→ **Directions**
Lay out the lines below as a numbered list, omitting any blank lines.

[[ Record excerpts, beginning ]]

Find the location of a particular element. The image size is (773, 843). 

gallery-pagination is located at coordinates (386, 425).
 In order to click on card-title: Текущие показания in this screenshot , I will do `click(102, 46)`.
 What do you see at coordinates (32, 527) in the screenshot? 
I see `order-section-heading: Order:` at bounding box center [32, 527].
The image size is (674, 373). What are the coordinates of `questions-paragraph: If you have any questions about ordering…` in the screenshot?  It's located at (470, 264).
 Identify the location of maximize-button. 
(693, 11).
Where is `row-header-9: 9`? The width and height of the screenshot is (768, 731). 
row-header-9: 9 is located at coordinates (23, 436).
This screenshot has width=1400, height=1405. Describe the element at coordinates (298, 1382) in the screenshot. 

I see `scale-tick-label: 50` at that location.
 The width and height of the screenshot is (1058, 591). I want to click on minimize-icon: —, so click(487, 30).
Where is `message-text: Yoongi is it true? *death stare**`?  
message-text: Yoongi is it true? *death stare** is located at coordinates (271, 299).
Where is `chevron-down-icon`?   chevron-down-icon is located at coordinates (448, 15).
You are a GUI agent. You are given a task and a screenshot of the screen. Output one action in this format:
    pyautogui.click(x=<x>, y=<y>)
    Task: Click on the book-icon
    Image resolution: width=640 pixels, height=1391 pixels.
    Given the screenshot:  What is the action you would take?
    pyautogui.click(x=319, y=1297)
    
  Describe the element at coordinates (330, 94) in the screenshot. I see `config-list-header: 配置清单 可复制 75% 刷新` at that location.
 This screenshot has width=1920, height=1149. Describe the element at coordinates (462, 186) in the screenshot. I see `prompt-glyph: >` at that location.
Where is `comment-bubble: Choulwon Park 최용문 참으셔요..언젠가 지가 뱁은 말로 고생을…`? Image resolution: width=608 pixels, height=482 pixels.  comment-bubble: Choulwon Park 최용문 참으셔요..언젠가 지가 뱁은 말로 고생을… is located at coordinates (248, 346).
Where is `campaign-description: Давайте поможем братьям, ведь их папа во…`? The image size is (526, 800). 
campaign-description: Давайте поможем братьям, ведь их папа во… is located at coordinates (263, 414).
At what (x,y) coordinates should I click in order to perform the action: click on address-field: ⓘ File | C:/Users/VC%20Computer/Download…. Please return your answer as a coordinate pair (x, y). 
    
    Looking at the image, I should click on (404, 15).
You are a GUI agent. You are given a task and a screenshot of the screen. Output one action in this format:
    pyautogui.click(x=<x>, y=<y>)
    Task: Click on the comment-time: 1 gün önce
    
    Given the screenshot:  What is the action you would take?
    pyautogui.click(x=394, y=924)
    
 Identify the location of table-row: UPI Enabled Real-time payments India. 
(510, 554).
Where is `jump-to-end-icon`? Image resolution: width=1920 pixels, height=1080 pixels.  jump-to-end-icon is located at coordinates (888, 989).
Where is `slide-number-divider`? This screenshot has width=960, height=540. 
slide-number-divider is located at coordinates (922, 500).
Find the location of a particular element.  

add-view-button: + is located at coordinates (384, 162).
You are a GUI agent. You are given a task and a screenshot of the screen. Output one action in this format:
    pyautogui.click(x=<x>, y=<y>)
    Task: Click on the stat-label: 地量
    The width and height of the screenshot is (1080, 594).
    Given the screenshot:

[[ Record excerpts, end ]]

→ **Response below**
1. Find the location of a particular element. The image size is (773, 843). 
2. gallery-pagination is located at coordinates (386, 425).
3.  In order to click on card-title: Текущие показания in this screenshot , I will do `click(102, 46)`.
4.  What do you see at coordinates (32, 527) in the screenshot? 
5. I see `order-section-heading: Order:` at bounding box center [32, 527].
6. The image size is (674, 373). What are the coordinates of `questions-paragraph: If you have any questions about ordering…` in the screenshot?  It's located at (470, 264).
7.  Identify the location of maximize-button. 
8. (693, 11).
9. Where is `row-header-9: 9`? The width and height of the screenshot is (768, 731). 
10. row-header-9: 9 is located at coordinates (23, 436).
11. This screenshot has width=1400, height=1405. Describe the element at coordinates (298, 1382) in the screenshot. 
12. I see `scale-tick-label: 50` at that location.
13.  The width and height of the screenshot is (1058, 591). I want to click on minimize-icon: —, so click(487, 30).
14. Where is `message-text: Yoongi is it true? *death stare**`?  
15. message-text: Yoongi is it true? *death stare** is located at coordinates (271, 299).
16. Where is `chevron-down-icon`?   chevron-down-icon is located at coordinates (448, 15).
17. You are a GUI agent. You are given a task and a screenshot of the screen. Output one action in this format:
18.     pyautogui.click(x=<x>, y=<y>)
19.     Task: Click on the book-icon
20.     Image resolution: width=640 pixels, height=1391 pixels.
21.     Given the screenshot:  What is the action you would take?
22.     pyautogui.click(x=319, y=1297)
23.   Describe the element at coordinates (330, 94) in the screenshot. I see `config-list-header: 配置清单 可复制 75% 刷新` at that location.
24.  This screenshot has width=1920, height=1149. Describe the element at coordinates (462, 186) in the screenshot. I see `prompt-glyph: >` at that location.
25. Where is `comment-bubble: Choulwon Park 최용문 참으셔요..언젠가 지가 뱁은 말로 고생을…`? Image resolution: width=608 pixels, height=482 pixels.  comment-bubble: Choulwon Park 최용문 참으셔요..언젠가 지가 뱁은 말로 고생을… is located at coordinates (248, 346).
26. Where is `campaign-description: Давайте поможем братьям, ведь их папа во…`? The image size is (526, 800). 
27. campaign-description: Давайте поможем братьям, ведь их папа во… is located at coordinates (263, 414).
28. At what (x,y) coordinates should I click in order to perform the action: click on address-field: ⓘ File | C:/Users/VC%20Computer/Download…. Please return your answer as a coordinate pair (x, y). 
29.     Looking at the image, I should click on (404, 15).
30. You are a GUI agent. You are given a task and a screenshot of the screen. Output one action in this format:
31.     pyautogui.click(x=<x>, y=<y>)
32.     Task: Click on the comment-time: 1 gün önce
33.     Given the screenshot:  What is the action you would take?
34.     pyautogui.click(x=394, y=924)
35.  Identify the location of table-row: UPI Enabled Real-time payments India. 
36. (510, 554).
37. Where is `jump-to-end-icon`? Image resolution: width=1920 pixels, height=1080 pixels.  jump-to-end-icon is located at coordinates (888, 989).
38. Where is `slide-number-divider`? This screenshot has width=960, height=540. 
39. slide-number-divider is located at coordinates (922, 500).
40. Find the location of a particular element.  
41. add-view-button: + is located at coordinates (384, 162).
42. You are a GUI agent. You are given a task and a screenshot of the screen. Output one action in this format:
43.     pyautogui.click(x=<x>, y=<y>)
44.     Task: Click on the stat-label: 地量
45.     The width and height of the screenshot is (1080, 594).
46.     Given the screenshot:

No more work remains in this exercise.